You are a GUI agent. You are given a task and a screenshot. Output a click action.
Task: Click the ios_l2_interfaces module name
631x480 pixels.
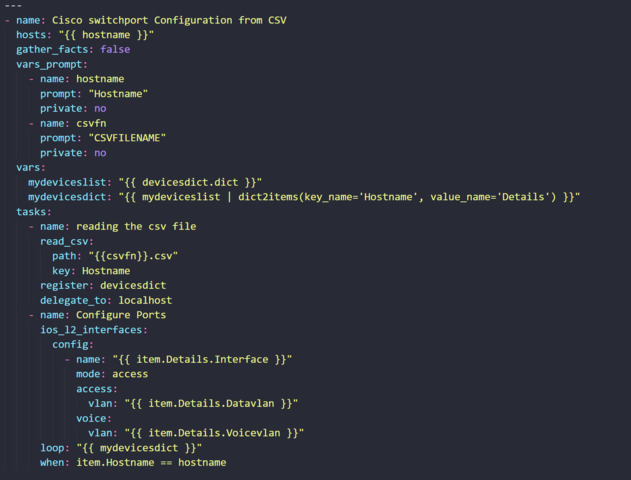point(93,329)
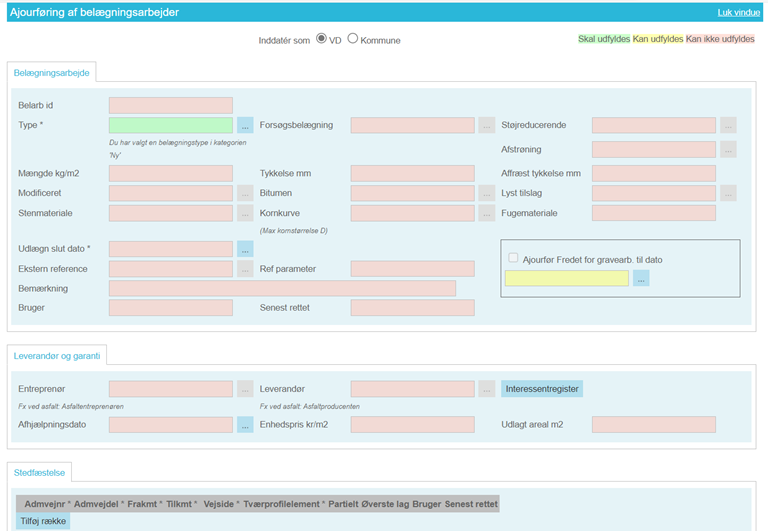Click the Tilføj række button
This screenshot has height=531, width=768.
click(x=43, y=521)
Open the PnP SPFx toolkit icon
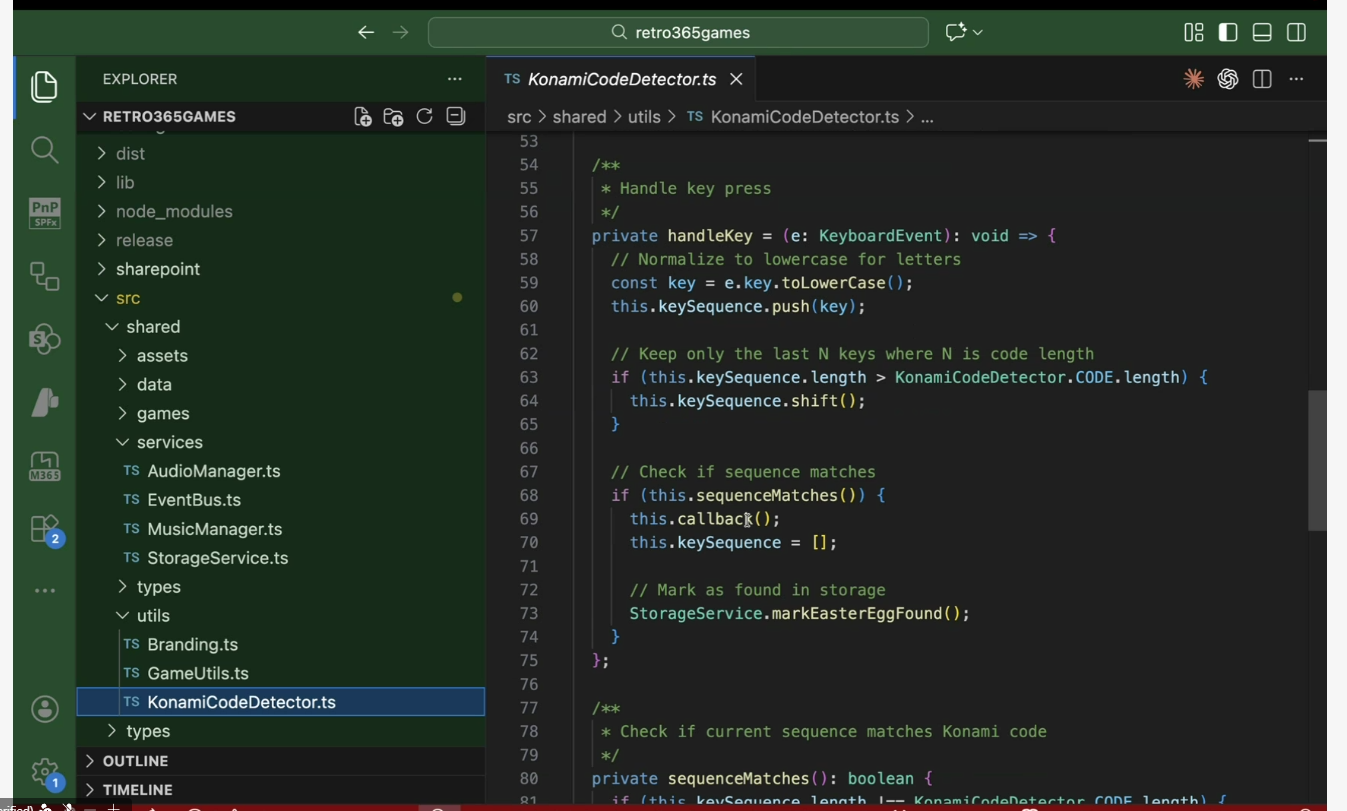 click(44, 213)
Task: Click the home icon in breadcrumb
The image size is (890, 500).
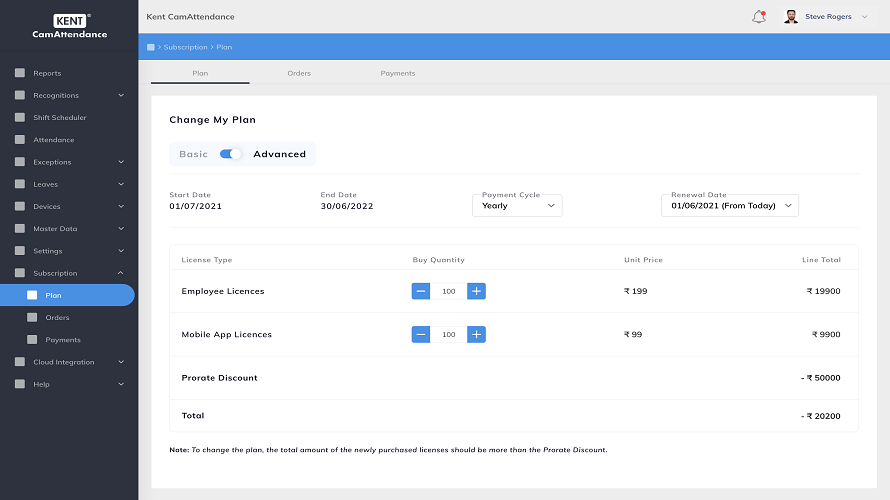Action: tap(151, 47)
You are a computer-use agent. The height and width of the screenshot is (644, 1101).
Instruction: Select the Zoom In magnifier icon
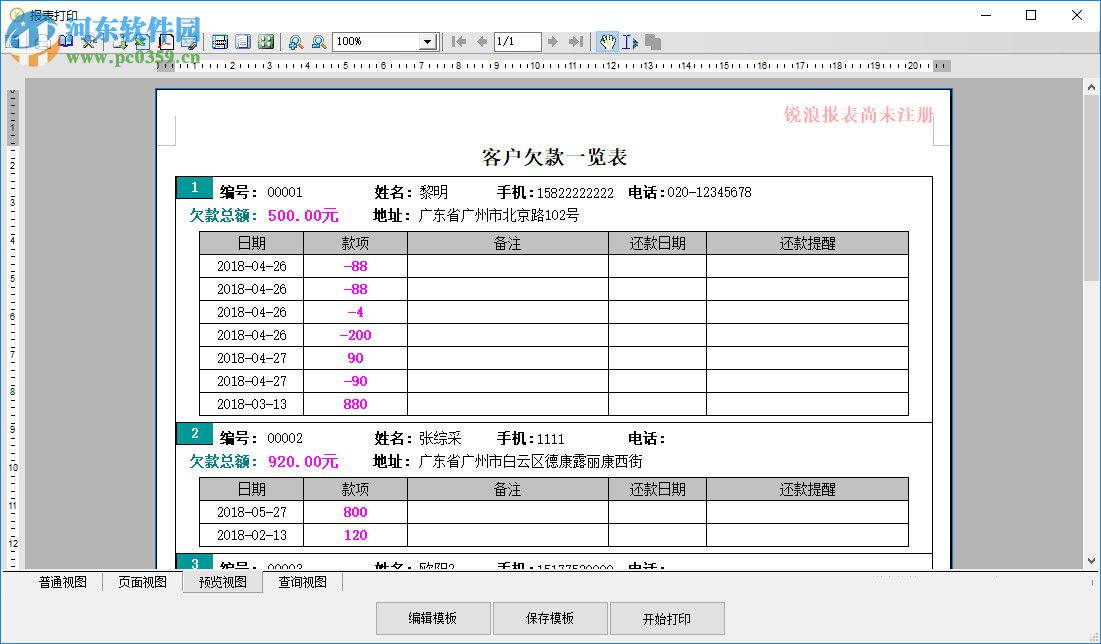[296, 42]
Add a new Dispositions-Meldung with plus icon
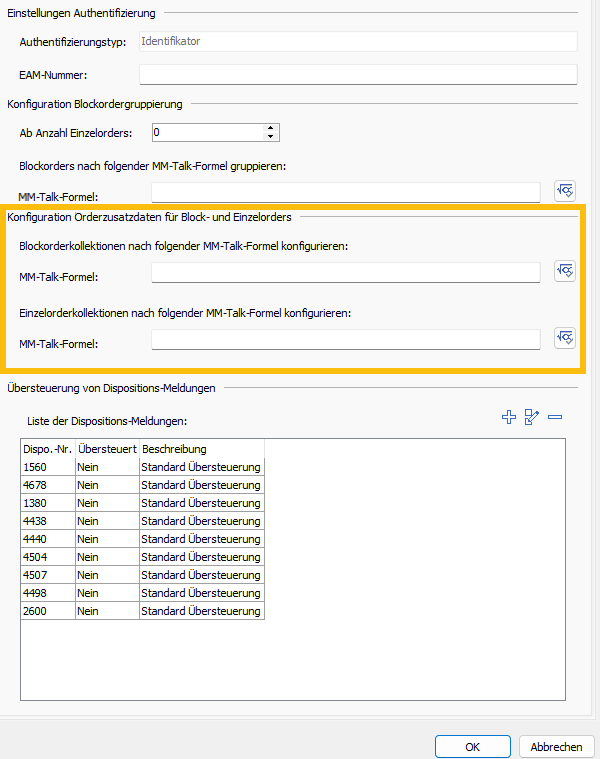The height and width of the screenshot is (759, 600). point(509,418)
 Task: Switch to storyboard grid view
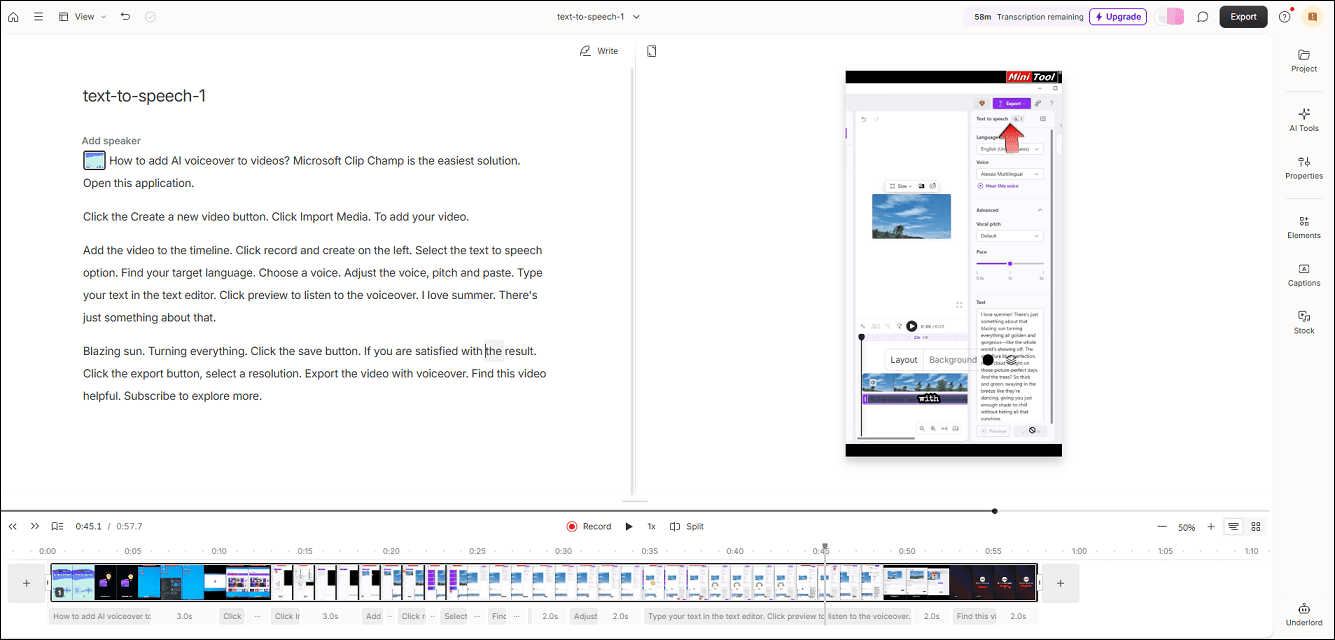pos(1256,526)
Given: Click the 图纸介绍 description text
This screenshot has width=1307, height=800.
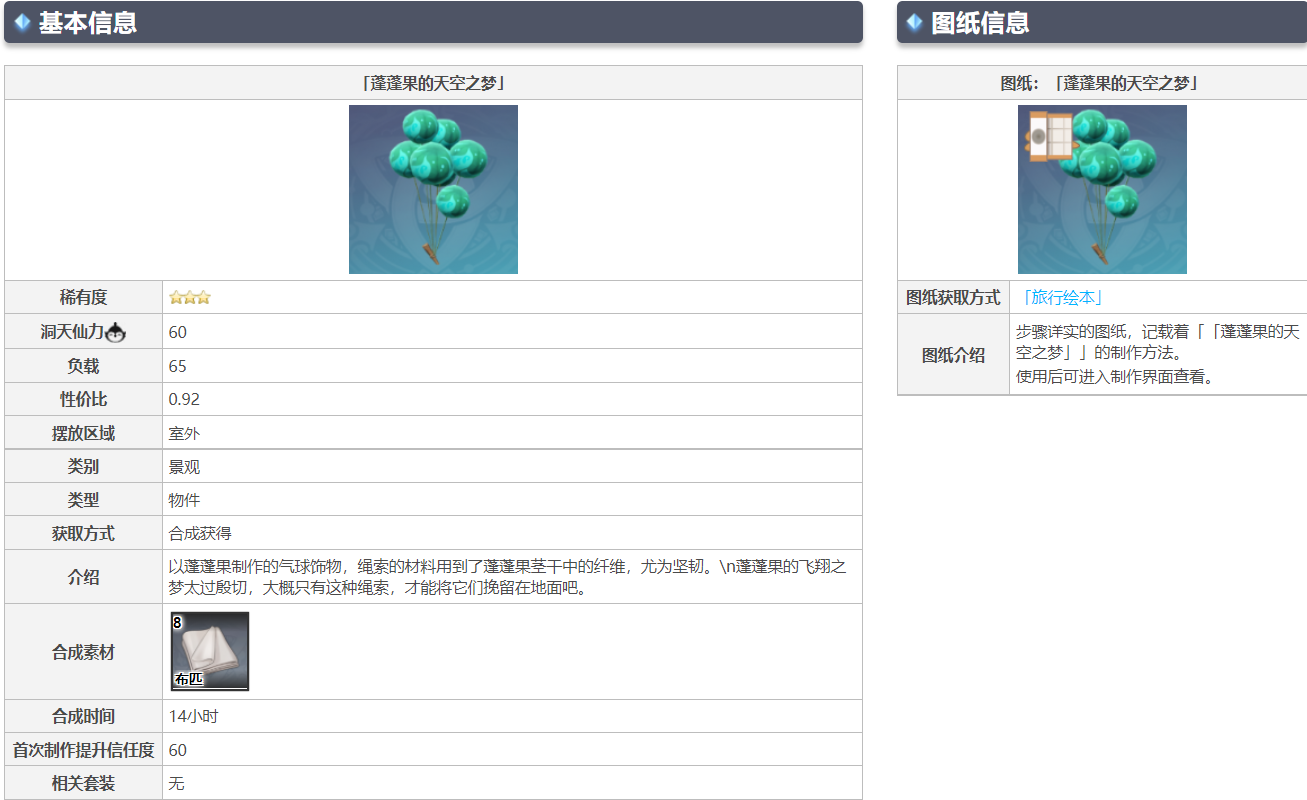Looking at the screenshot, I should coord(1157,354).

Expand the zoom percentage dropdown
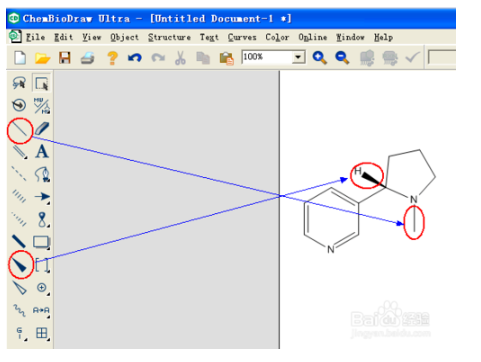point(298,57)
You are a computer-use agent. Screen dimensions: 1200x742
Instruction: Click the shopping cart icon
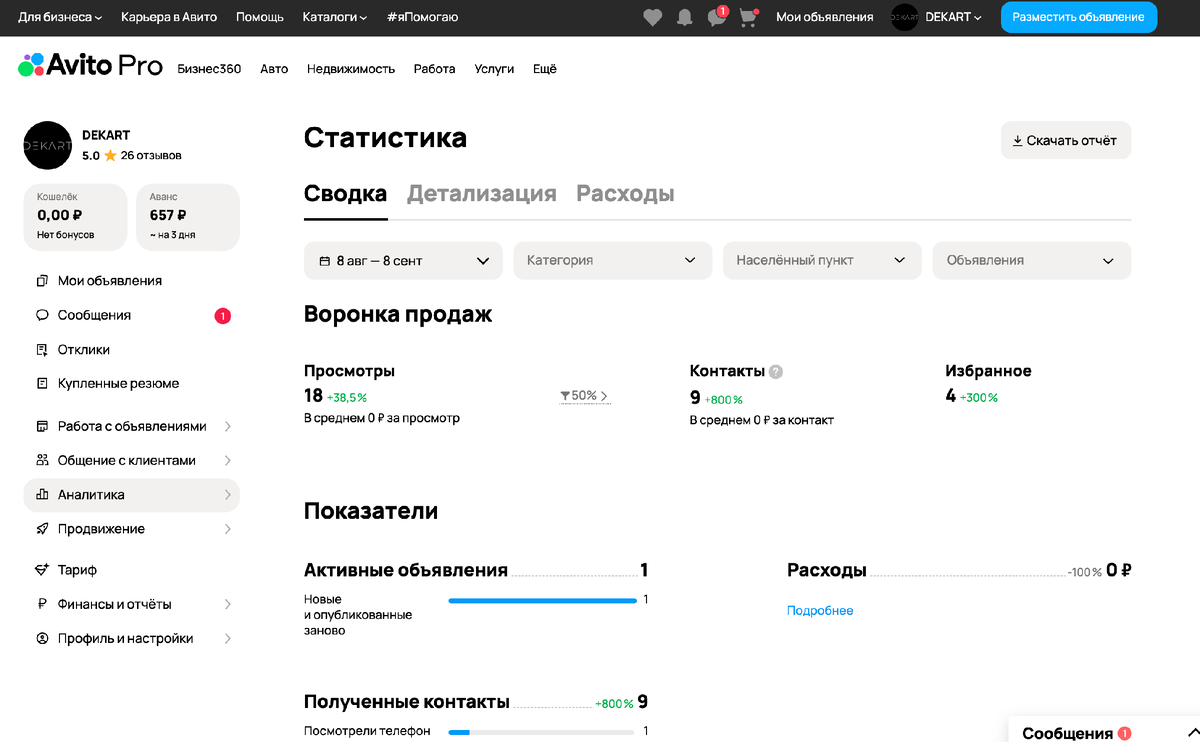748,17
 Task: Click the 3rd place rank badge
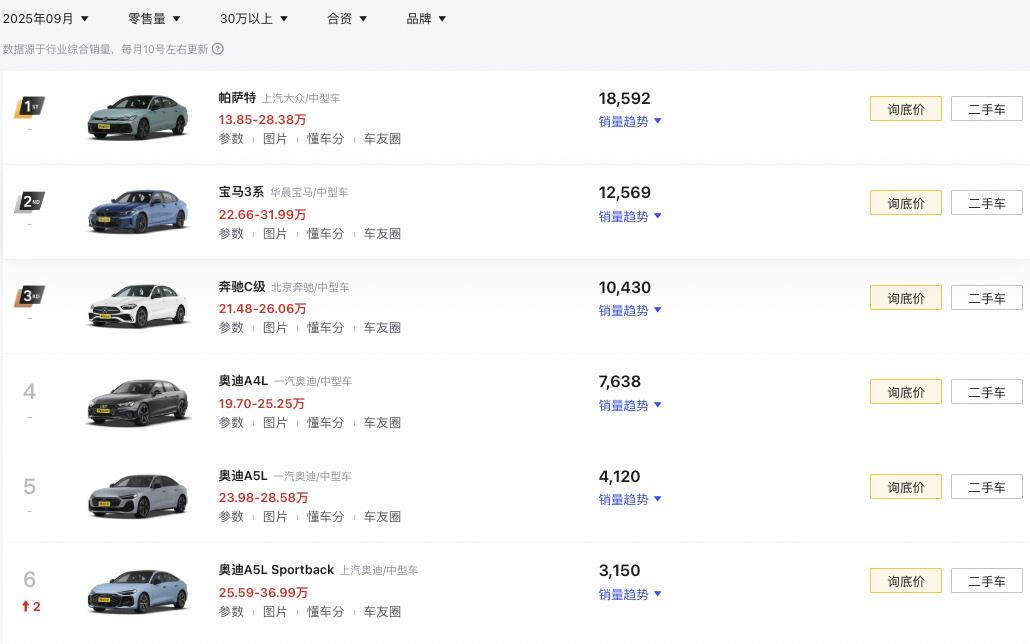(x=30, y=296)
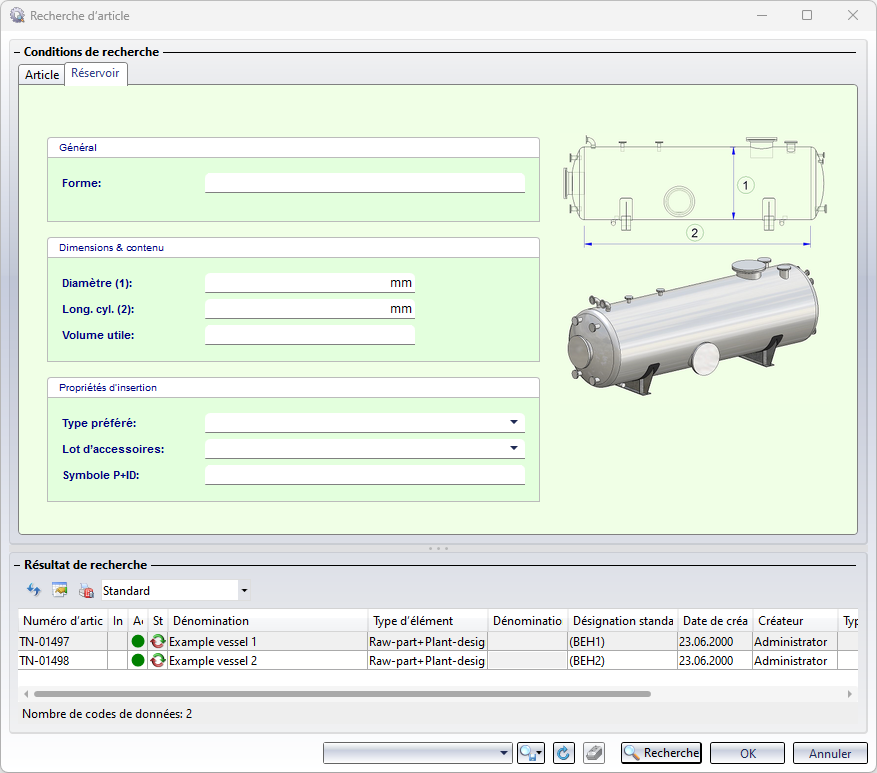Confirm with the OK button
Screen dimensions: 877x773
(x=747, y=753)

* Assignment *
An exact copy of the material above is required, minus its images.

* Answer space *
You are a GUI agent. You are given a task and a screenshot. Output a click action.
Task: Click the ios_l2_interfaces module name
631x480 pixels.
point(93,329)
Click the Tilføj række button
This screenshot has height=531, width=768.
click(x=43, y=521)
Open the PnP SPFx toolkit icon
 click(44, 213)
Task: Click the home icon in breadcrumb
The image size is (890, 500).
Action: tap(151, 47)
You are a computer-use agent. The height and width of the screenshot is (644, 1101).
Instruction: Select the Zoom In magnifier icon
[296, 42]
Add a new Dispositions-Meldung with plus icon
The height and width of the screenshot is (759, 600). point(509,418)
 Task: Switch to storyboard grid view
pos(1256,526)
Given: Click the 图纸介绍 description text
This screenshot has width=1307, height=800.
Looking at the screenshot, I should coord(1157,354).

Expand the zoom percentage dropdown
point(298,57)
You are a computer-use agent. Screen dimensions: 1200x742
Instruction: Click the shopping cart icon
748,17
 Task: Click the 3rd place rank badge
(x=30, y=296)
Confirm with the OK button
Screen dimensions: 877x773
(x=747, y=753)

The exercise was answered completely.